Making the transition from private practice into the public sector brings professional rewards and new challenges, writes Bryony Henson


Bryony Henson

I’m a qualified architect with 10 years of experience in housing and regeneration and I’d been working in architecture for some time before I decided I wasn’t going to pursue a conventional path. Despite enjoying being a designer, I’ve always been more interested in the contextual issues that inform architectural decision-making than in the details of built construction.

I’ve consequently developed my career in residential-led masterplanning and have specialised in early-stage projects including bids, feasibility studies and planning applications for a range of contexts including dense urban infills to brownfield and greenfield sites. I’m fortunate to have worked with a range of public and private sector clients and gained commercial experience working with housing developers.

Through working on masterplan projects, I came to recognise that development briefs are often set by policy, sometimes years in advance of our involvement as consultants. This led me to feel limited by my scope as a designer to meaningfully engage with contextual issues outside of the red line boundary.

My main motivation for joining the public sector was to therefore expand the scale and scope of my work with an organisation that represents society’s complex interests. I’m fascinated by the extent that policy and urban planning informs the daily workings of our lives and I think planning authorities have so much influence on the quality and ambition of placemaking.

I work in Ealing’s area regeneration team which is focussed on working with public and private stakeholders

Public Practice launched in 2017 but I decided to first complete my training and I eventually applied in 2021 which is when I secured a role as a Senior Regeneration Officer at Ealing Council.

As an officer, I’ve been fortunate to fulfil my ambition to work upstream and have had the opportunity to write project briefs, lead projects and contribute to the council’s developing Local Plan. I work in Ealing’s area regeneration team which is focussed on working with public and private stakeholders to develop regeneration programmes for Ealing’s seven towns.

A major focus of our work is engaging with members of the public to learn of how and where residents and business owners want to see investment in their towns over the next fifteen years. A lot of our work is during the early stages, as we take a holistic and long-term view on the socio-economic future of large geographical areas.

Qualifying as an architect definitely isn’t necessary to pursue a career in regeneration, but my private sector training has provided me with the experience to identify key design, statutory and financial considerations that determine the scope for development. I draw-on my private sector experiences in the most unexpected ways and constantly consider how my work will be received by various design, technical or commercially-driven stakeholders.

It’s been surprising to learn of the depth of impact that officers have

The most enjoyable part of my role is developing briefs for a vast range of projects including 20-minute neighbourhoods, innovation districts, sheltered housing initiatives and draft site allocations. All of these projects have been informed by public engagement and/or by analysis of the social, environmental and economic benefits that they’ll bring to residents.

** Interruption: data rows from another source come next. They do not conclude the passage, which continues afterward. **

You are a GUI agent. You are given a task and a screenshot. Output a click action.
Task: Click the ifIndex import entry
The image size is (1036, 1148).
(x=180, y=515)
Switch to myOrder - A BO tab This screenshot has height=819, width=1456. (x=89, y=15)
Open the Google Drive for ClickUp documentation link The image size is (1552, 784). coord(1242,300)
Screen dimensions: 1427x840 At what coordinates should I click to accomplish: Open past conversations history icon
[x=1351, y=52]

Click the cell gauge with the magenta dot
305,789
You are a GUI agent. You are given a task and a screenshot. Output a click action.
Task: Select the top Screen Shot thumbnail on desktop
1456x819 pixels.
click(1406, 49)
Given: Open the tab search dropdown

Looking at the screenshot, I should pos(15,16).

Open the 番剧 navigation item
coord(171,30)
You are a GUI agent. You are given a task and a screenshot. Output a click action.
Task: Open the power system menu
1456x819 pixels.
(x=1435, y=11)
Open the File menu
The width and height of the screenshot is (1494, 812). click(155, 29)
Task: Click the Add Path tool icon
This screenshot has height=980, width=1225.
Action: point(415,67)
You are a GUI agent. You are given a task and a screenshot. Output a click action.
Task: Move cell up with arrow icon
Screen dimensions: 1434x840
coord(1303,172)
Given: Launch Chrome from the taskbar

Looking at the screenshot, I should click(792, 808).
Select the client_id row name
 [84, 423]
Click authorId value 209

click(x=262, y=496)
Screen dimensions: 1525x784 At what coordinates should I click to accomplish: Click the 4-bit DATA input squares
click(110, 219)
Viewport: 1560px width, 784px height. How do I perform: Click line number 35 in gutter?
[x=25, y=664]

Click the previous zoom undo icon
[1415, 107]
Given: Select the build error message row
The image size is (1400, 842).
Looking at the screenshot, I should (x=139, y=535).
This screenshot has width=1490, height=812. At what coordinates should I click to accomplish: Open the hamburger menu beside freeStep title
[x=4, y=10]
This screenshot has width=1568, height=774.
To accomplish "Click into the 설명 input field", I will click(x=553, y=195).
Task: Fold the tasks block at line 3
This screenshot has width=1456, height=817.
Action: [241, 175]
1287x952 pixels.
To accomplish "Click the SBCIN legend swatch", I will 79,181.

Collaboration with a wide range of public and private stakeholders is therefore necessary and it’s typical to be in daily contact with colleagues from a range of different services. I also work with local councillors, public organisations, business owners and various other members of the public about numerous different projects.

It’s been surprising to learn of the depth of impact that officers have and to learn of the range of initiatives that the council is involved with. Sometimes this can be challenging because the council is extensive and everyone’s incredibly busy, so it can be difficult to navigate. But I’m learning to work with more foresight to allow more time for meaningful collaboration with colleagues.

Professional support provided by Public Practice’s year-long learning and development programme has been valuable in providing guidance on how to navigate challenges whilst working in this new sector. Beyond this initial support, I think the overarching benefit of the programme is the legacy that it leaves in the professional relationships, valuable information-sharing and opportunities that arise from being part of a network of industry specialists.

I know the alumni network will continue to provide me with an ongoing source of professional support and inspiration for many years to come; a legacy that is wholly unique.